Les zones pépinières moteurs de l’industrie


Commencer par les petites unités industrielles au niveau des communes. C’est la stratégie de développement adoptée par le ministère de l’Industrialisation, du commerce et de la consommation.

Réaliste. Le ministre de l’Industrialisation, du commerce et de la consommation, Edgard Razafindravahy a lancé jeudi dans la région Bongolava les zones pépinières industrielles. Il s’agit de la mise en place de petites unités industrielles de transformation dans les communes et les fokontany.

L’objectif est de permettre à la population de conserver ou de transformer leurs productions et de donner de l’emploi. Il s’agit du prolongement de l’ODOF ( One district , One factory) la politique de l’État pour concrétiser le velirano du président. Le ministre Razafindravahy est allé encore plus près de la population en touchant les communes. Il est parti d’un constat.

Lors de ses nombreuses tournées d’un bout à l’autre du pays, il a noté que beaucoup de régions n’arrivent pas à écouler leurs productions qui pourrissent sur place. Il est impératif de créer des petites unités de transformation pour les fruits et légumes, le maïs, le manioc…

Le choix de Bongolava n’est pas fortuit. Depuis toujours, c’est une raison très productrice. On peut même dire que c’est une raison autosuffisante au plan alimentaire. La population locale ne consomme pas du riz importé.

Plusieurs sites ont été déjà identifiés pour implanter les premières zones pépinières industrielles. L’ara­chide, le manioc , la canne à sucre et le maïs sont des produits qui font la renommée de Bongolava outre le riz. On en produit en quantité de Fenoarivobe à Belobaka en passant par Bemahatazana. Ils sont consommés dans leur forme naturelle. Une transformation leur donne une valeur ajoutée aussi bien financièrement que nutritivement. La population trouvera de l’emploi et aura un revenu régulier.

Révolution industrielle

Bientôt ces produits pourront être transformés sur place. « La mise en place des zones pépinières industrielles n’attendra pas les bailleurs de fonds. Un Fonds national industriel sera créé pour le financer et on lance un appel aux opérateurs nationaux et étrangers pour y contribuer. Le ministère de l’Industrialisation apportera le matériel et les équipements nécessaires pour leur installation. Les directions régionales donneront des formations techniques », précise Edgard Razafindravahy. Autrement dit, les zones pépinières industrielles sont une réalité. Les machines devront arriver bientôt.

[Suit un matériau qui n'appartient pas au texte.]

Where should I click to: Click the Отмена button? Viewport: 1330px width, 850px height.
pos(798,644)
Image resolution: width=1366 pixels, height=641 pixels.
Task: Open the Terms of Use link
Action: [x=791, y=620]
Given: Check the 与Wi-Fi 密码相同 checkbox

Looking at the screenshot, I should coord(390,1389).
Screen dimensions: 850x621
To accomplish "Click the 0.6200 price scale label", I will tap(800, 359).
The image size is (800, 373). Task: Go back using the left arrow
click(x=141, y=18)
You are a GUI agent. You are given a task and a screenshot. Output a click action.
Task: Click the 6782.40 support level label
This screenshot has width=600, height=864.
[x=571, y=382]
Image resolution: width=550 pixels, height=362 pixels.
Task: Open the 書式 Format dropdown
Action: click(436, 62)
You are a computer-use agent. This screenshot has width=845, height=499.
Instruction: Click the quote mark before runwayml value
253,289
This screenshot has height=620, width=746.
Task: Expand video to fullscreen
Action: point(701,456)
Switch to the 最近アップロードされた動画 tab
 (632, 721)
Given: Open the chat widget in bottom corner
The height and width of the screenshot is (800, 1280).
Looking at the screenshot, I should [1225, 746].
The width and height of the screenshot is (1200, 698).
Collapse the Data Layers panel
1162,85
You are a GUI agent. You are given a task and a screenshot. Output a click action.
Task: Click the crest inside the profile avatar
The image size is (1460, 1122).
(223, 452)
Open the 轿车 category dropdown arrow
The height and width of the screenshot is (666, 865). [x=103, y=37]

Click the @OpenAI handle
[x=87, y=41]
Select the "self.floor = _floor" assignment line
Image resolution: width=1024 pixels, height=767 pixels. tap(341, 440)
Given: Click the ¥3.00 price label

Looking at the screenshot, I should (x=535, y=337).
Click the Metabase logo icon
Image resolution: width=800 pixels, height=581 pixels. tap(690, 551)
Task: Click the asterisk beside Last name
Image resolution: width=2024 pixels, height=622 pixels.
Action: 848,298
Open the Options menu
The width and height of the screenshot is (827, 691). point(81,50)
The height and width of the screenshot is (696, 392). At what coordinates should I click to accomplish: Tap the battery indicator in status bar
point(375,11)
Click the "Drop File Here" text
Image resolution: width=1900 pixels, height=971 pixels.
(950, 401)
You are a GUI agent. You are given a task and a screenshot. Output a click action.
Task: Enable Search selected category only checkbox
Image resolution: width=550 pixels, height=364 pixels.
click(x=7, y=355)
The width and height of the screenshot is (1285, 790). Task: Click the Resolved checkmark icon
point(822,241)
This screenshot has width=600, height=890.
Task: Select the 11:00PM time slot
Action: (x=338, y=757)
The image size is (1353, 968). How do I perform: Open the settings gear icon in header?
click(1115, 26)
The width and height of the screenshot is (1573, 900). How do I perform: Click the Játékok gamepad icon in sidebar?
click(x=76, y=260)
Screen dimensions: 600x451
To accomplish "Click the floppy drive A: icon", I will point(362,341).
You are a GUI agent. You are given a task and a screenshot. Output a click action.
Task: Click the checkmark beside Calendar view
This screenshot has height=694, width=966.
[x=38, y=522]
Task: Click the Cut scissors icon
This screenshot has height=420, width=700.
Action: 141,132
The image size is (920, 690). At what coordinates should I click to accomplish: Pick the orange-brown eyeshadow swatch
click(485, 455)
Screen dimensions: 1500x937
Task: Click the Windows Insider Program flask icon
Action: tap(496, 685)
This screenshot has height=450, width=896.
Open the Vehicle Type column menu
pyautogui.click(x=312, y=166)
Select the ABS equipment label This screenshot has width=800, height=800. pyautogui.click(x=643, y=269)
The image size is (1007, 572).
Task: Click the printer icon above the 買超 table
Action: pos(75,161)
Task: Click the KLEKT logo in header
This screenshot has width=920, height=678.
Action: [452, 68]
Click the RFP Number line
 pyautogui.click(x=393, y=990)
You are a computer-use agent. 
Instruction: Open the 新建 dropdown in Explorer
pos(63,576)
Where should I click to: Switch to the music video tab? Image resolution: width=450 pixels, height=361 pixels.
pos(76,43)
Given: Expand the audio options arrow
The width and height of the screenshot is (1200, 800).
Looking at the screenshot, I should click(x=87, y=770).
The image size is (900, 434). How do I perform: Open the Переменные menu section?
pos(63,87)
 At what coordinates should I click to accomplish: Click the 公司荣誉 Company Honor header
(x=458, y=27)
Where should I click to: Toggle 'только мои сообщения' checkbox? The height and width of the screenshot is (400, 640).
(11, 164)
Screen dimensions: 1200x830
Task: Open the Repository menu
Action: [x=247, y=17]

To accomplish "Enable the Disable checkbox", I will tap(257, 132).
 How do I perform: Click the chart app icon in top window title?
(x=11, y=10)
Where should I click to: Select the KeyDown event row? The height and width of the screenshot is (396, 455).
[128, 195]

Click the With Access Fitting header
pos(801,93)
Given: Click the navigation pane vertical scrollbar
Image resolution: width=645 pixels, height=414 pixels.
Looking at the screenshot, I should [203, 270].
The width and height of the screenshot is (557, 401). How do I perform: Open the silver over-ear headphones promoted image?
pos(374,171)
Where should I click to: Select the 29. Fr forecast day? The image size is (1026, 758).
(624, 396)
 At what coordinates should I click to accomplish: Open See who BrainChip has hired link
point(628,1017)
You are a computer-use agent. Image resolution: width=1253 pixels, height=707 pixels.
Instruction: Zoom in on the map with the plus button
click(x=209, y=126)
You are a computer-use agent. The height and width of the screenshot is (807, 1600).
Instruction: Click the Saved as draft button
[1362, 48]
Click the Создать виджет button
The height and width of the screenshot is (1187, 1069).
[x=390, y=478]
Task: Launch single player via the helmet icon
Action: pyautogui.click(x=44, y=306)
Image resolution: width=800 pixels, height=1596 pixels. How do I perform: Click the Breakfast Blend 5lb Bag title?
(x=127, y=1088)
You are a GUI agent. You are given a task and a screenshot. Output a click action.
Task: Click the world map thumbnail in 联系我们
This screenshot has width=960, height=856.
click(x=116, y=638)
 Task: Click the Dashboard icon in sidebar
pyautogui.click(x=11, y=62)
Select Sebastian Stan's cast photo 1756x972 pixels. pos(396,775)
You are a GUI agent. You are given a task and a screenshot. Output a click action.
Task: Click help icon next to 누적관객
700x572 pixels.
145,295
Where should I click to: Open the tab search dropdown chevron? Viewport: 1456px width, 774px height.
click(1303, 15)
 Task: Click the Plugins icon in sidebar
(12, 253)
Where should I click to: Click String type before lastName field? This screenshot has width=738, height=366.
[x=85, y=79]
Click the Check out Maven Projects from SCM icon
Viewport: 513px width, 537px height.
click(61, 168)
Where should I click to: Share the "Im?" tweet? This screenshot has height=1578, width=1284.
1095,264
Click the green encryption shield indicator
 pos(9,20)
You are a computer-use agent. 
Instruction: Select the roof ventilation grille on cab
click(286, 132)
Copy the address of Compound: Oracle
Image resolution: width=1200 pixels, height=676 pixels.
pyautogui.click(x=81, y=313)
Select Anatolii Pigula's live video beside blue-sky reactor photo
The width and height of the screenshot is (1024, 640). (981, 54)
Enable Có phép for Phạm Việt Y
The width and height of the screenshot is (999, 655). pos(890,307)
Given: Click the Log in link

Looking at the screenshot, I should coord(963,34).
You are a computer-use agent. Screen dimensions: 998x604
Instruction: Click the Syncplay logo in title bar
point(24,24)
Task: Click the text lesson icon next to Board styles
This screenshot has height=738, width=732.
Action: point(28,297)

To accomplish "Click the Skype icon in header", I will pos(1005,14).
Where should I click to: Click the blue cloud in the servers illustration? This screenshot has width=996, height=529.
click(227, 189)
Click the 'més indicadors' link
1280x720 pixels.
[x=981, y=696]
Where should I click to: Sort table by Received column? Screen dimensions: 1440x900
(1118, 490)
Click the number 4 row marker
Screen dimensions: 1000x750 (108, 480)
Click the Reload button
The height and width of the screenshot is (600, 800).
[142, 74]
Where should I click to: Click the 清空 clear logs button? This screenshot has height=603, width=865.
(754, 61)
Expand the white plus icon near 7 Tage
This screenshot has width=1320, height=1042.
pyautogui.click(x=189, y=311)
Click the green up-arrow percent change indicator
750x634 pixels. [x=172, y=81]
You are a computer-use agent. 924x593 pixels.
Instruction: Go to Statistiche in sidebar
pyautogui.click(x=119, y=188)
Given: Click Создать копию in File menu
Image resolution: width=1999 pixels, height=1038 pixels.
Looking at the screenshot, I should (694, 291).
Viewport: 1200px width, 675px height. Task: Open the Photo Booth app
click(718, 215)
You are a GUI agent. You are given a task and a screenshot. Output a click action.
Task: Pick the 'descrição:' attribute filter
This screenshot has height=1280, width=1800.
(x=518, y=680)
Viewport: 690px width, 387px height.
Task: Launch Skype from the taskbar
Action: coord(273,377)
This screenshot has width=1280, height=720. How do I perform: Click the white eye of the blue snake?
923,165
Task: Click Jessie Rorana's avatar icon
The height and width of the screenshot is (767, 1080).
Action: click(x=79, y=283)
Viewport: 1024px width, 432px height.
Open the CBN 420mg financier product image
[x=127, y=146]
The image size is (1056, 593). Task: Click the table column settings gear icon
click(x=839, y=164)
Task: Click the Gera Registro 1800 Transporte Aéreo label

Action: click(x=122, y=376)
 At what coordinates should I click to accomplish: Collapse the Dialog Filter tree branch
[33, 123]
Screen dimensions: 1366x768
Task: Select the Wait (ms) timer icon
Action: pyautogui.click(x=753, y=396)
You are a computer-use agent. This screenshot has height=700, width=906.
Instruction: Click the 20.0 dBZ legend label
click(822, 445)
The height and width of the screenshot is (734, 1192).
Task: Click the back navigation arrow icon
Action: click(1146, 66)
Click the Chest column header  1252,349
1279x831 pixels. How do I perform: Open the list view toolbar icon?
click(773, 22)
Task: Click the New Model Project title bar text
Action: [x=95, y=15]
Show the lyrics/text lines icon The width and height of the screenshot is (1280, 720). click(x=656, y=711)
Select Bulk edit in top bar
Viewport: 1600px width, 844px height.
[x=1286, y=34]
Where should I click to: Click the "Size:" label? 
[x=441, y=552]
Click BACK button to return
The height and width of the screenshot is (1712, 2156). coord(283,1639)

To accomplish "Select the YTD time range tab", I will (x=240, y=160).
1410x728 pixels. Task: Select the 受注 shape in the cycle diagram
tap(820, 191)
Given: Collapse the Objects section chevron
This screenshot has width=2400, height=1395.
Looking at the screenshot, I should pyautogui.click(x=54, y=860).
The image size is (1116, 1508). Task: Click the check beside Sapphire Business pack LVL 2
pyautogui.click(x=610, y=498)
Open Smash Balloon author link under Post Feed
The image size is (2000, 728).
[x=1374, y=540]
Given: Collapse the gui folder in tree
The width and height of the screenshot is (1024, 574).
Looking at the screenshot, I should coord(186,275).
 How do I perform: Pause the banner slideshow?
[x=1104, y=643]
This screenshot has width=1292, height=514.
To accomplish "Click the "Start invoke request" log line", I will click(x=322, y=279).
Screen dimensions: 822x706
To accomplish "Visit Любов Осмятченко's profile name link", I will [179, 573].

Bongolava a été la première région privilégiée mais les autres ne seront pas en reste. Les autres produits comme les tomates, les oignons, les potirons sont également concernés par le projet. « L’objectif est de créer un demi-millier de zones pépinières industrielles dans tout le pays. Soit cinq par district environ. » révèle le ministre Razafindravahy. Ce qui est tout à fait faisable. Mais dans un premier temps, seules les zones électrifiées bénéficient des ZPI. C’est assez compréhensible dans la mesure où l’unité industrielle fonctionnera avec de l’énergie électrique.

Pour les débouchés, une coopération avec les magasins de grande distribution est envisagée.

La « révolution industrielle » est ainsi en marche avec les ZPI. Une approche pragmatique loin des grandes théories, des grands discours et des gros financements . Une relance de l’industrie depuis la base ( fanorenana ifotony) chère au ministre Razafindravahy. Il n’y a pas de raison que cela échoue étant donné que les producteurs eux-mêmes vont prendre en main leur destin. En outre, c’est le début de l’autosuffisance pour renverser la tendance déficitaire de la balance commerciale.